Task to carry out: The lines below may contain the word "computer". Please count those that do and give the number alone.

Stored data:
········

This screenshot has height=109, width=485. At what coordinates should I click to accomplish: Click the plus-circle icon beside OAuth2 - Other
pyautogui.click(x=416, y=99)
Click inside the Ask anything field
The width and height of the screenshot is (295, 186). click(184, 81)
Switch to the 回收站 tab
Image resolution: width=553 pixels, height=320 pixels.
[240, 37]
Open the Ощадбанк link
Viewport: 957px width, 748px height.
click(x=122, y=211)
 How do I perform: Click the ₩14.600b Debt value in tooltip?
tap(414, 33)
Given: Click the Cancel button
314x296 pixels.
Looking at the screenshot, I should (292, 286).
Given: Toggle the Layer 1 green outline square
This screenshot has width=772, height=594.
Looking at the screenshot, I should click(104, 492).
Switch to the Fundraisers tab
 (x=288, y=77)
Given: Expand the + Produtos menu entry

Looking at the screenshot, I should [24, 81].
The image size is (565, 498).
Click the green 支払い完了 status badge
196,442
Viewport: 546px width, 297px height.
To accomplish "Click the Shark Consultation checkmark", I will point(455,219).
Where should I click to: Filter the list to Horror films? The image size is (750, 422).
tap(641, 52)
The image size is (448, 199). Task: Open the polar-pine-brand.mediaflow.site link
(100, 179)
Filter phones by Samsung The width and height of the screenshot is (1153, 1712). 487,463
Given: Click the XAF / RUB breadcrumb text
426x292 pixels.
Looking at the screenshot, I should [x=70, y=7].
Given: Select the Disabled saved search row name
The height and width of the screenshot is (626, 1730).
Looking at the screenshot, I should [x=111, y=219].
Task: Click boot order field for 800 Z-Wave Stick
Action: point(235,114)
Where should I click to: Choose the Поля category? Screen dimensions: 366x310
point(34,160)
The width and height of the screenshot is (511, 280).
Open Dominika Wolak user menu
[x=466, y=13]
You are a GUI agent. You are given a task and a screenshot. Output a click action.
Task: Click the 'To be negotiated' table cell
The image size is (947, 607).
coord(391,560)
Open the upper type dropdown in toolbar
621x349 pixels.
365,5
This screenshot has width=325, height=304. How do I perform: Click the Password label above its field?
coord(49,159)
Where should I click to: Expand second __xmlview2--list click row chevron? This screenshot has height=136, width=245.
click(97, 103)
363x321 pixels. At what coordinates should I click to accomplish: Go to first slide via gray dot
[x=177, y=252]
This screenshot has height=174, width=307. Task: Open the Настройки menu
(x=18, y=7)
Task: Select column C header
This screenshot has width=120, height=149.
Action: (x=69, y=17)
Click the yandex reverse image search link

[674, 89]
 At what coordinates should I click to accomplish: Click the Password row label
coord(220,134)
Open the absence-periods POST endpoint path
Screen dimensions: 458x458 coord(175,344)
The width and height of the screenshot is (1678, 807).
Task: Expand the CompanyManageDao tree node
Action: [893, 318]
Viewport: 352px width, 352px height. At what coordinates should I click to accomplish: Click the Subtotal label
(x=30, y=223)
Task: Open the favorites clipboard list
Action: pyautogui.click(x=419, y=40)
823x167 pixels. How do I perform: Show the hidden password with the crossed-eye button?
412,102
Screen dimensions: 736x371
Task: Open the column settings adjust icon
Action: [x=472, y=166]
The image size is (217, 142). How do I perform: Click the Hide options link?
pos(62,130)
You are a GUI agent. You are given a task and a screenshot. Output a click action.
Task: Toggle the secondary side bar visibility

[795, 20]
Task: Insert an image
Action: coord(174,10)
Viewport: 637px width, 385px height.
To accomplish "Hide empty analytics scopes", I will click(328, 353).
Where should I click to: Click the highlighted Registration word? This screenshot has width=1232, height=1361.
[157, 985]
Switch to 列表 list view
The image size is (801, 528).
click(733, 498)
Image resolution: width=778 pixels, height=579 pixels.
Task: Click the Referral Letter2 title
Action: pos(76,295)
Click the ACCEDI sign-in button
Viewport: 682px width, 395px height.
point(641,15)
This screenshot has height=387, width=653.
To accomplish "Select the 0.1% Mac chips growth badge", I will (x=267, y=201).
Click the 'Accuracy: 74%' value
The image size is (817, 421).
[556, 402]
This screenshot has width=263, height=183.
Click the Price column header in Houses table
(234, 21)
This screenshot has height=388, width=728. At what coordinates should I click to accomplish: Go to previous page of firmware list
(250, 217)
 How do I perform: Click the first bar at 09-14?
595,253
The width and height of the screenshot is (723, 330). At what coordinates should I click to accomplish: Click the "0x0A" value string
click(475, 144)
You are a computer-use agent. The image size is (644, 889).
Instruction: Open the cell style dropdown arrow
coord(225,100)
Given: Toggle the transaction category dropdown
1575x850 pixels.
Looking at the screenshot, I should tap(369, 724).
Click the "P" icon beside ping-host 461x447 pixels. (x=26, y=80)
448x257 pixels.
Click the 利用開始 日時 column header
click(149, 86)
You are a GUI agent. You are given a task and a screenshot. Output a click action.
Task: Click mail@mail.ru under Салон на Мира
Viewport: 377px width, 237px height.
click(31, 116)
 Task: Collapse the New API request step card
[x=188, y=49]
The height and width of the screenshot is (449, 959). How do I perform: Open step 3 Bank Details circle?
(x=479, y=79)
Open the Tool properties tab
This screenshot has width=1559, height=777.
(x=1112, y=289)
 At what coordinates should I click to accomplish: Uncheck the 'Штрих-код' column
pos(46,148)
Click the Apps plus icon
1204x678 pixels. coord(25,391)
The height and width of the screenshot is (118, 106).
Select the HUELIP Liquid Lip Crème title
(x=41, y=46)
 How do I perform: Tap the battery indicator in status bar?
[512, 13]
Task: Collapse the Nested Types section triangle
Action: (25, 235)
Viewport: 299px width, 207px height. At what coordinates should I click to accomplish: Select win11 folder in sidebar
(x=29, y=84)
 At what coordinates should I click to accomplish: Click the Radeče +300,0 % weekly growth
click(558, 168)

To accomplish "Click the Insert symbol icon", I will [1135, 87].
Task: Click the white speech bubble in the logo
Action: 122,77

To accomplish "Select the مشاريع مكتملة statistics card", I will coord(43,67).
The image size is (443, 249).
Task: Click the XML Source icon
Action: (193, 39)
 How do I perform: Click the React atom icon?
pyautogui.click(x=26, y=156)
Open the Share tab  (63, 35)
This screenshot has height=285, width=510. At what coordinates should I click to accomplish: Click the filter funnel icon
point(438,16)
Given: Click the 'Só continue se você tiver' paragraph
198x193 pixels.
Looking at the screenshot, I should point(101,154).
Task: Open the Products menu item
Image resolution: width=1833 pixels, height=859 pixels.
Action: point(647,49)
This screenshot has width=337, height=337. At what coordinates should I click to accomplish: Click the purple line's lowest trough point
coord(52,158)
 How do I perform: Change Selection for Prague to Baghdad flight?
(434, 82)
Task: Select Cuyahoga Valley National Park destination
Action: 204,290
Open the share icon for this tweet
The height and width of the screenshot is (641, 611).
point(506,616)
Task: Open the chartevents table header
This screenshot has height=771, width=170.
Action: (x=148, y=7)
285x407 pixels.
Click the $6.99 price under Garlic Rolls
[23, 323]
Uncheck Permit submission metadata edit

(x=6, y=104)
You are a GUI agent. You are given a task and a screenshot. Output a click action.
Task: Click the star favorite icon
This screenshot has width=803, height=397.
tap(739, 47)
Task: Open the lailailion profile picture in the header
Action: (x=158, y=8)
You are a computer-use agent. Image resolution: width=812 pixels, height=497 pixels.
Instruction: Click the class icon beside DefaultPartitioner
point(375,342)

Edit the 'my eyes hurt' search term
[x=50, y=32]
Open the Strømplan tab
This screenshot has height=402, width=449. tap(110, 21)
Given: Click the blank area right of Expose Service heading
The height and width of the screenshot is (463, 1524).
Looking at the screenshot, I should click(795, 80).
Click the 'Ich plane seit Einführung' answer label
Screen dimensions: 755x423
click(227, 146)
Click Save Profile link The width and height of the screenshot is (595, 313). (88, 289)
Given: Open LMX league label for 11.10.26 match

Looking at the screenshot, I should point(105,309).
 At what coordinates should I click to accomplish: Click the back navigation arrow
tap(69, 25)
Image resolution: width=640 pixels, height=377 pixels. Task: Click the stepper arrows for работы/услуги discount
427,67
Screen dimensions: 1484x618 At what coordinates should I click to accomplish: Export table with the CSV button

········

Exercise answer: 2